The two patients described here had an atypical neuro- toxicity of severe leucoencephalomyelopathy associated with quadriparesis after CAR T-cell therapy. Clinically there appears direct anterior horn cell dysfunction in patient 1 with flaccid paralysis compared to patient 2 with upper motor neuron signs. Neither patient had a history of neurological illnesses or lymphoma in the central nervous system. It is possible that the high-tumor burden and high baseline inflammatory markers may have increased the risk of severe toxicity in patient 1 but patient 2 did not have these high-risk features. The mediastinal radiation field of patient 2 did neither explain the clinical nor the radiological presentation. In both patients, we found a massive expansion of CAR T-cells in the peripheral blood during the first week. There was increased protein level, CAR T and myeloid cells detected in CSF of patient 2 com- pared to the rest of the cohort.9 Molecules implicated in cytotoxicity (perforin, granzyme B), inflammation (SAA, ferritin, CRP), and trafficking (ICAM-1, VCAM-1, eotaxin- 3) also appeared to be extremely elevated. These observa- tions suggest mechanisms that contributed to heightened neurotoxicity in our patients including trafficking of CAR T-cells into the central nervous system, passive diffusion of cytokines, endothelial cell activation/dysfunction leading to blood-brain barrier disruption, and activation of myeloid cells, all which have been previously implicated.6– 10 Spine MRI showing reversible predominantly central spinal cord signal abnormalities in both patients seem to be unique and could represent the above described CSF abnormalities.

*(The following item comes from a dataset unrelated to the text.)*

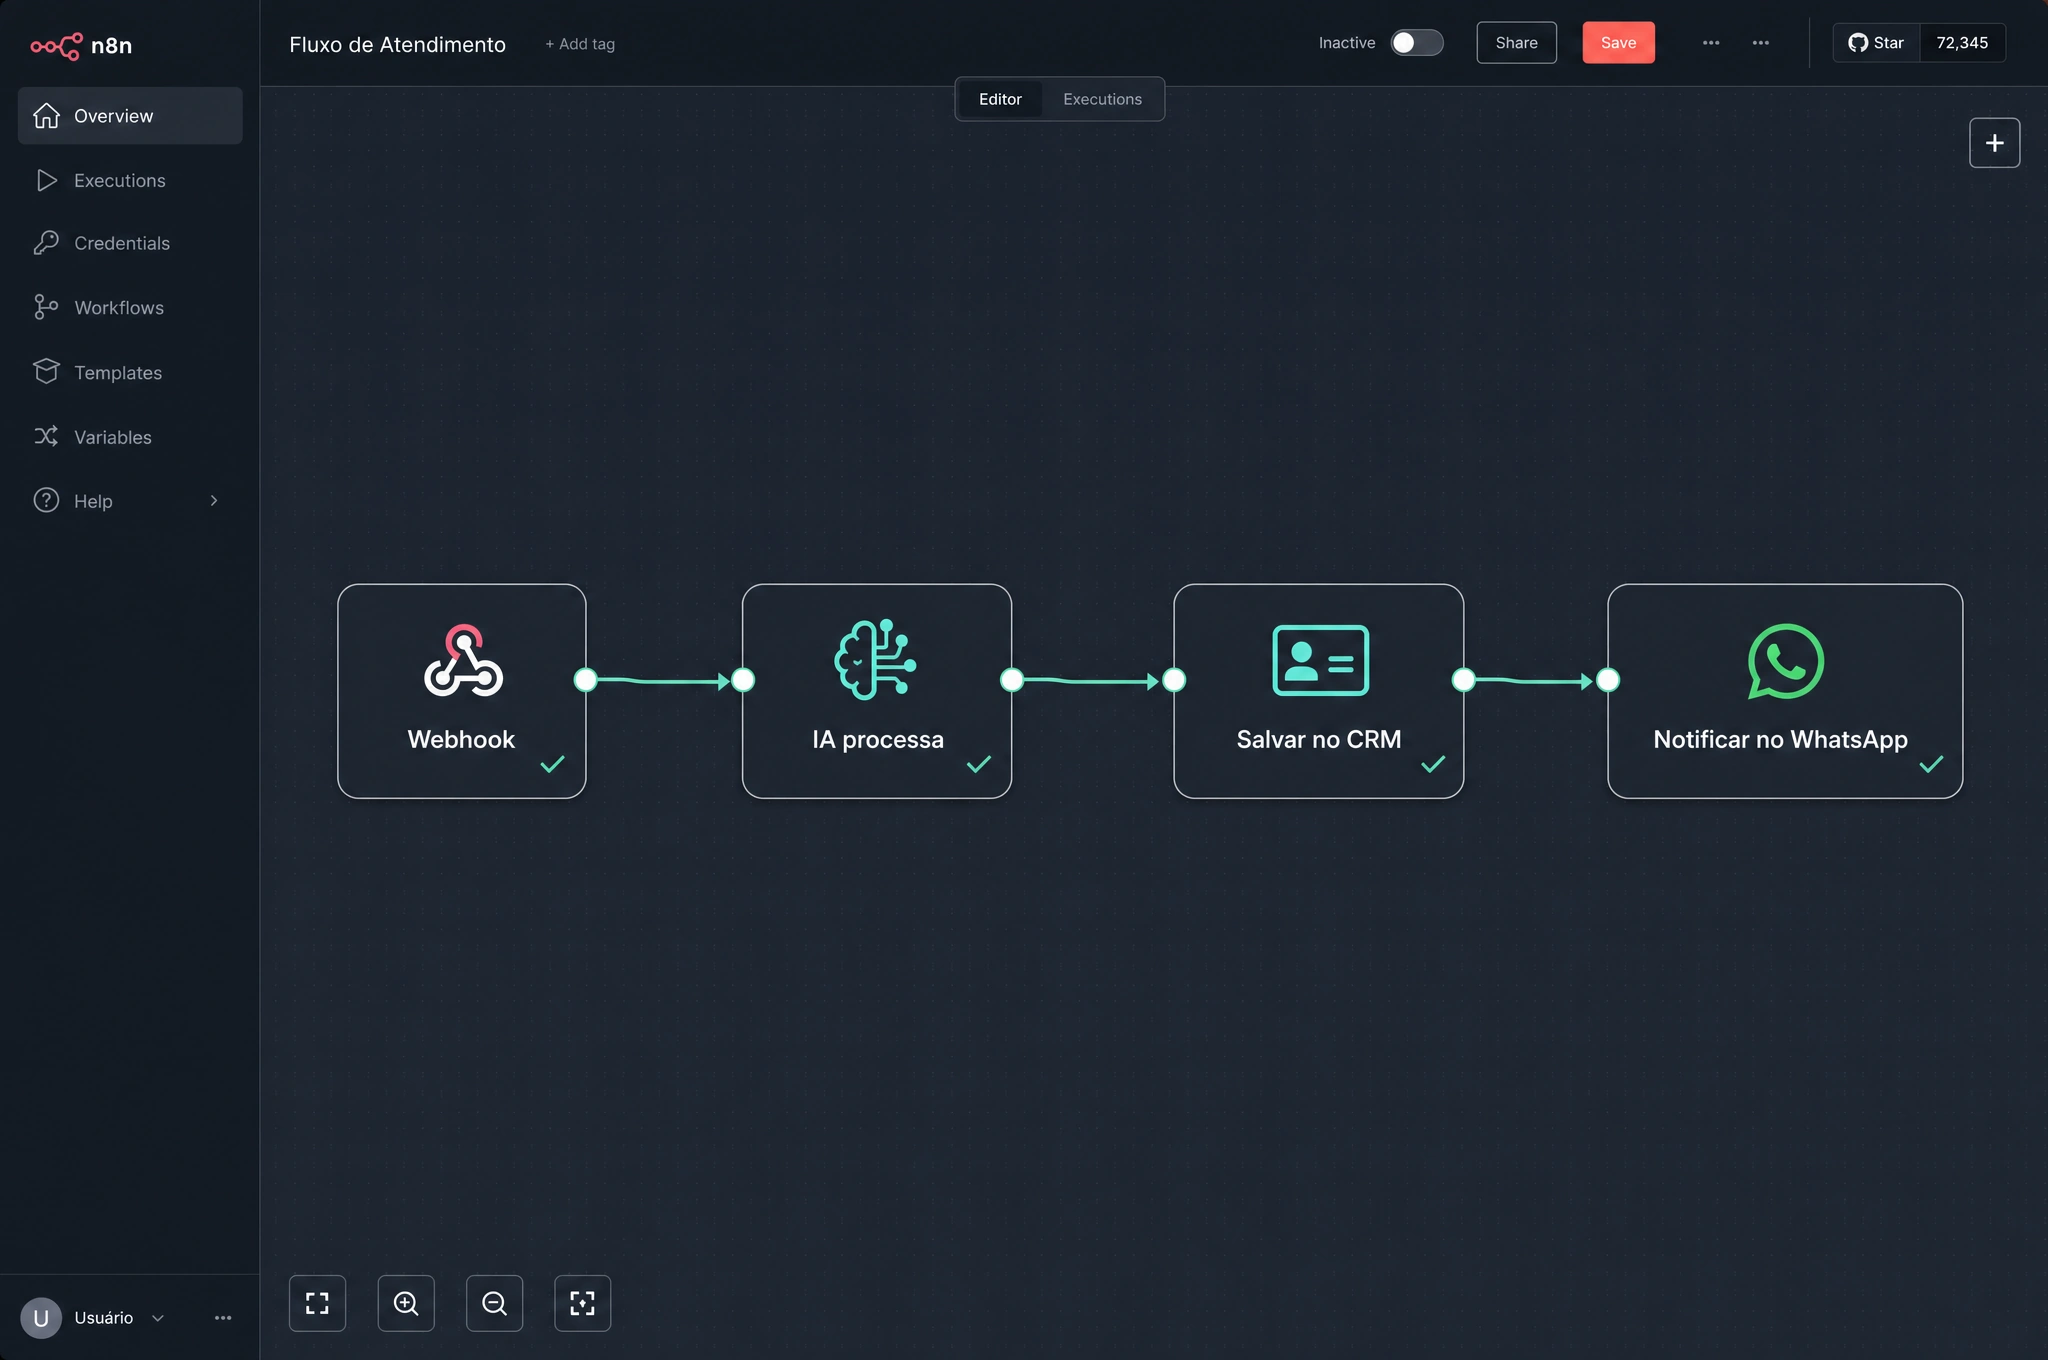Select the Salvar no CRM node
The image size is (2048, 1360).
[1319, 691]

Prompt initiation of high-dose corticosteroids helped in reversing the acute leucoencephalomyelopathy and quadriparesis in both patients. Despite the use of high- dose corticosteroids, both patients attained a durable com- plete response, likely because they achieved peak CAR T- cell levels within the first week. This is consistent with the observation on ZUMA-1 trial that the overall response rate, complete response rate, and durability of those responses were comparable between patients who received corticosteroids versus those who did not and with the concept that high CAR T-cell levels early after infusion is associated with durable response.3,4 Collectively, these reports suggest that corticosteroids are unlikely to affect CAR T-cell efficacy when used for management of severe toxicities, their prompt initiation should be strongly con- sidered for grade 4 neurotoxicity.
Ranjit Nair,1* Gaëlle Drillet,2* Faustine Lhomme,2 Anthony Le Bras,3 Laure Michel,4 John Rossi,5 Marika Sherman,5 Allen Xue,5 Anne Kerber,5 Nutchawan Jittapiromsak,6,7 Linda Chi,6 Sudhakar Tummala,8 Sattva S. Neelapu1# and Roch Houot2#
1The University of Texas MD Anderson Cancer Center, Department of Lymphoma and Myeloma, Houston, TX, USA ; 2CHU Rennes, Department of Hematology, University of Rennes, EFS, INSERM UMR_S 1236, Rennes, France; 3CHU Rennes,
Department of Radiology, University of Rennes, Rennes, France; 4CHU Rennes, Department of Neurology, University of Rennes, INSERM CIC 1414 UMR_S 1236, Rennes, France; 5Kite (a Gilead company), Santa Monica, CA, USA; 6Department of Neuroradiology, The University of Texas MD Anderson Cancer Center, Houston, TX, USA; 7Department of Radiology, Faculty of Medicine, Chulalongkorn University, Bangkok, Thailand and 8Department of Neuro-Oncology, The University of Texas MD Anderson Cancer Center, Houston, TX, USA
*RN and GD contributed equally as co-first authors.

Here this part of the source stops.